When I was growing up, just about everyone I knew still had outdoor toilets. You could kind of judge people by their toilets. The shiftless, don't much care kind usually built theirs on a slope and let the waste pile up and tumble down the hillside.
My mama said that in her day, men came around town in a "Honey Wagon"and shoveled out the waste of the people in town.
The more industrious people dug pits underneath their toilets and from time to time put in lime to keep the odors down. My daddy built us a very fine toilet. He dug a deep pit and poured a cement floor around it. He took a big piece of pipe and embedded one end into the floor and on the other end he fitted a wooden seat just like the ones in the restrooms at the picture show. It even had a lid to let down.
The seat was very comfortable and you could sit and think your thoughts away from the noisy house. There was a bit of newpaper on the floor which had a story about a horse who fell into a cistern. The paper lay there for months and to this day everyone still living in my family can tell you nearly word for word about the horse and the struggle the people had getting him out.

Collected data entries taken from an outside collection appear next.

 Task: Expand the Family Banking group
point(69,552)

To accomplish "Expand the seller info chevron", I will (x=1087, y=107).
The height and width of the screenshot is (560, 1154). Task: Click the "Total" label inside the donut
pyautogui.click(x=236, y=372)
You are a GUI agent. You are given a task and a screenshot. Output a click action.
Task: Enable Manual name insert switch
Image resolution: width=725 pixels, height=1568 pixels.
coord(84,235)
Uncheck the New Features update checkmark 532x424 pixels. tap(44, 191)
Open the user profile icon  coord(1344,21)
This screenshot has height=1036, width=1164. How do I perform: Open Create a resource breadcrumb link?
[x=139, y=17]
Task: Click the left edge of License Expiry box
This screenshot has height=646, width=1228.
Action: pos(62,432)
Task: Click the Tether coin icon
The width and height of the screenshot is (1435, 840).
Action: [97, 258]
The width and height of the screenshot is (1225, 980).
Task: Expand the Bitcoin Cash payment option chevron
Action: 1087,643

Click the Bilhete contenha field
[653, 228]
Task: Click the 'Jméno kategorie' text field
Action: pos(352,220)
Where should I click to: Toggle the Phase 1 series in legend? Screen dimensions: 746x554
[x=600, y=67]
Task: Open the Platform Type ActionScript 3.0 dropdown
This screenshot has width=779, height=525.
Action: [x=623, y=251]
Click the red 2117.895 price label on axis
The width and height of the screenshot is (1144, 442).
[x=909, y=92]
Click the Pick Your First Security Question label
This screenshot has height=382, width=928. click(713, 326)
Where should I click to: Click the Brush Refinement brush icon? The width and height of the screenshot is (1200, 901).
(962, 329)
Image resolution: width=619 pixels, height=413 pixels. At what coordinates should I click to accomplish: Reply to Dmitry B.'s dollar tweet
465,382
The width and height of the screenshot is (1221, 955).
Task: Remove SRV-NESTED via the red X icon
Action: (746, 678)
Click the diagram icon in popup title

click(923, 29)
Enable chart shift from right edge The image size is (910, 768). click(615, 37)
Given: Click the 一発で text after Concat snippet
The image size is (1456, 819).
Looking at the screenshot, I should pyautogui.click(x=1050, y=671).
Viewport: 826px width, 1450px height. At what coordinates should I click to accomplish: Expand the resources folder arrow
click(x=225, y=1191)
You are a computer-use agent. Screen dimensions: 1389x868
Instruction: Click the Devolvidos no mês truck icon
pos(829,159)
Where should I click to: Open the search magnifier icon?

It was very nice when we got a real bathroom, but I kind of missed the little house inside the pasture down across the road. I missed feeling the heat of summer and the occasional sound of gentle rain on the rusty tin roof. I missed the cold of winter and the sound of the blustering wind blowing around the corners and through the boards. I missed the nosing around of the old cow who came to the door as if to say hello. And best of all, we never had to clean it.